The care that should be employed to attend to data handling and transfers is not to be overstated to avoid a finding similar to Dwolla, Inc.’s experience regarding the representations. One matter that comes to mind in this post is the case involving LabMD, Inc. LabMD is a company that administered a medical laboratory which among its services also provided cancer screening detection services for physicians. The FTC had filed in 2013 a complaint against LabMD. In its complaint, it alleged that LabMD is subject to Section 5 of the FTC Act because it misrepresented its actual data security efforts. LabMD’s practice was questioned. The FTC argued that LabMD did not exert reasonable efforts to secure data of personal information and that its networks were not attended to as they should. The FTC commenced its investigation as a result of data security incidents at LabMD. There was a tossing and turning exchange in this matter between the three, i.e., the FTC, the 11th Circuit, and LabMD.
From the initial complaint that commenced in Georgia District Court, it was noted that LabMD patient information available on the Internet. The data or electronic personal health information (ePHI) was actually searchable in a peer-to-peer network. LabMD was facing claims that it failed to prevent unauthorized disclosure of ePHI. Its motion to dismiss was unsuccessful, despite its strong argument. LabMD argued that the FTC did not authority. The FTC had filed an administrative case in District Court in Georgia. The District Court had to determine if indeed the FTC had a say over the handling of ePHI.
The toss thereafter was when the district court denied LabMD’s motion to dismiss and LabMD proceeded to appeal to the Eleventh Circuit Court of Appeals. The turn was not only that the Eleventh Circuit ruled against LabMD’s appeal. The turn was that it was hoped that the Court would opine on the FTC’s enforcement authority. What we learned is that the Circuit Court determined that there was an administrative remedy step that was required. The Court ruled that LabMD had remedies to exhaust[1] before it was able to engage on the issues presented. The resulting turn at that stage was an administrative law lesson.
What proceeded thereafter was as expected. An administrative proceeding ensued where an ALJ determined that harm was not demonstrated. The ALJ reasoned that short of finding harm, the Commission did not meet what FTC Act Sec. 5 required. The FTC subsequently reversed the ALJ’s determination. In its ruling, the FTC stated that LabMD did not exert the best efforts to secure the data.

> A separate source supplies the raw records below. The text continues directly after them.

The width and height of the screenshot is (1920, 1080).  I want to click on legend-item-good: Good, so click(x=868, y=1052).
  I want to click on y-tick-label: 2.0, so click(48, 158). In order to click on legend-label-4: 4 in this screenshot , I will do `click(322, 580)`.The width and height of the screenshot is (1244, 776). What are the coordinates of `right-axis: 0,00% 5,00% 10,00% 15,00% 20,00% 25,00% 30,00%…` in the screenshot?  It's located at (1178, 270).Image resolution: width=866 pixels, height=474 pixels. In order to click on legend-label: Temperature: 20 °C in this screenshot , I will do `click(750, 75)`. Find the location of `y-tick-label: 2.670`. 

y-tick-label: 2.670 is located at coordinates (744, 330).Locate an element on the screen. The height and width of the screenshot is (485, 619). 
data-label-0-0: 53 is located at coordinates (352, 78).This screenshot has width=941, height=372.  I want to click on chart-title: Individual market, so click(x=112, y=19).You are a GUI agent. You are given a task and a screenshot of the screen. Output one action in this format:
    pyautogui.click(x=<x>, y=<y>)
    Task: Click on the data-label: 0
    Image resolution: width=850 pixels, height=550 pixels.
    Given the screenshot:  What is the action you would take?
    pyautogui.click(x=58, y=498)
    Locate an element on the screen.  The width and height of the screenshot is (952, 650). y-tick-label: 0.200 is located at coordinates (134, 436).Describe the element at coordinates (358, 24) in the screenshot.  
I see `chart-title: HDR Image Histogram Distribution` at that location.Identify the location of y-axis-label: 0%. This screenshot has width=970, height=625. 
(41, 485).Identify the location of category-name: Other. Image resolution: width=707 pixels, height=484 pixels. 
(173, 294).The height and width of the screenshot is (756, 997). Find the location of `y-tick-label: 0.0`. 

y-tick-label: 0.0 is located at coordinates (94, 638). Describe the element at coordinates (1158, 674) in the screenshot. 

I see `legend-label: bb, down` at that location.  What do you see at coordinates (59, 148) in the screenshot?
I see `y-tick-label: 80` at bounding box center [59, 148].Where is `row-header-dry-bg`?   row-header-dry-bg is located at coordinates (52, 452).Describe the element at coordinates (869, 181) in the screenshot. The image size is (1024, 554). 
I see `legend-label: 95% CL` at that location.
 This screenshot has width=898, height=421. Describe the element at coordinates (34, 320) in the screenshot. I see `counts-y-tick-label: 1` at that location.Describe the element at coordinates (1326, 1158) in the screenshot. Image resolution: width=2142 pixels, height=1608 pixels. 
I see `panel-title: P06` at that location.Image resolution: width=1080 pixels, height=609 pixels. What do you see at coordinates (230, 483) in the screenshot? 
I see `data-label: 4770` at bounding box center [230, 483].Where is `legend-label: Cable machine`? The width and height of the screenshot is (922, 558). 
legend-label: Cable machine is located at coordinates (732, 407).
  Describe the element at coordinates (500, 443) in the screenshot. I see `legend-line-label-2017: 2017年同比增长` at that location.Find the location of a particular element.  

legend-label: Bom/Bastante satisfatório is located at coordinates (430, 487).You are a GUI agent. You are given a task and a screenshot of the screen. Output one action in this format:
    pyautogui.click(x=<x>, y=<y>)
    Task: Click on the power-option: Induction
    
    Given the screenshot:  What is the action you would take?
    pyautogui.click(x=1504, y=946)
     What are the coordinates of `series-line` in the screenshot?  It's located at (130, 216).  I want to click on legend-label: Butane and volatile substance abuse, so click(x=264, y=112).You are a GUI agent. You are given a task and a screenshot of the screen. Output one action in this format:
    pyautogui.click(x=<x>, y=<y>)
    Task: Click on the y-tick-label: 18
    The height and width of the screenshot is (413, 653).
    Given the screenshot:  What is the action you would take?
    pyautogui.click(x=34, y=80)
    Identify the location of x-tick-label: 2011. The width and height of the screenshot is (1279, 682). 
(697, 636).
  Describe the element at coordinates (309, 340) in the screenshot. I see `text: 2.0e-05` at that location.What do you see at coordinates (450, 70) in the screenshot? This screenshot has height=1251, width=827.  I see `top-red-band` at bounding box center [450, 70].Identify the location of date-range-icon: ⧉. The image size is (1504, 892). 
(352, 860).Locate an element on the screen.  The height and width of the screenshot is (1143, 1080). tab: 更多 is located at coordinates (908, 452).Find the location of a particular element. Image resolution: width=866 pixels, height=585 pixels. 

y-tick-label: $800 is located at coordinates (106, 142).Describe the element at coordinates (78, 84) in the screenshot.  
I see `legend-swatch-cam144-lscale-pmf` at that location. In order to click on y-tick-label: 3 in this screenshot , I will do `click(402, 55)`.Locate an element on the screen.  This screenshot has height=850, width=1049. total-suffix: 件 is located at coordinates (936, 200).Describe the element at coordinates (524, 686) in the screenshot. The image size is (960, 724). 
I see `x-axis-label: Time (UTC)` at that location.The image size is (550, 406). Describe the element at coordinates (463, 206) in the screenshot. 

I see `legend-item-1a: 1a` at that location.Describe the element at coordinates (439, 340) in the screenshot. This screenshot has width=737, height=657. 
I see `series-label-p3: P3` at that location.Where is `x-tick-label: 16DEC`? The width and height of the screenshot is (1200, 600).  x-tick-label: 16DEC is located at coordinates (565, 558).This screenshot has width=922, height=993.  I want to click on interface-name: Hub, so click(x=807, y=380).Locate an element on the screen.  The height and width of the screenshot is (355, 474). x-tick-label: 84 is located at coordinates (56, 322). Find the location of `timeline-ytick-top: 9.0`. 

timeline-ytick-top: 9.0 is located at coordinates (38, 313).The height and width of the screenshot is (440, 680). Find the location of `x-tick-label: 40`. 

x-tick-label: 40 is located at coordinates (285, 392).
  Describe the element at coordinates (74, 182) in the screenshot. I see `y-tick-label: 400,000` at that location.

It found that it did not monitor how the files were handled and it did not employ a system to detect if there was an intrusion. These steps were deemed to be basic means of protecting confidential data. The FTC concluded that LabMD’s conduct posed an ‘unfair act’ for the public to trust and it was inconsistent with FTC Act Sec. 5. What is noteworthy, is that nowhere in Section 5 of the FTC Act does it provide the FTC authority to address the need to protect medical records or maintain their privacy.
Nevertheless, the FTC proceeded to conclude that the disclosure was tantamount to harm because of the neglect that LabMD did by not training employees adequately on handling medical records, and not monitoring its firewall. LabMD’s conduct resulting in disclosure of medical personal information is a substantial injury under Sec. 5 of the FTC Act. The FTC did not look into whether the information was used in the open market. The FTC just looked at the fact that there was an unauthorized disclosure of PHI. LabMD is now obliged to implement a “CISP” (comprehensive information security program) and become proactive to inform individuals and conduct frequent audits. The key point to note about this matter that resulted with the FTC suing LabMD is that harm may just be more about the unauthorized disclosure due to neglect than the harm actually experienced by the individuals and that the FTC is exerting a greater authority than originally conceived it had regarding data security.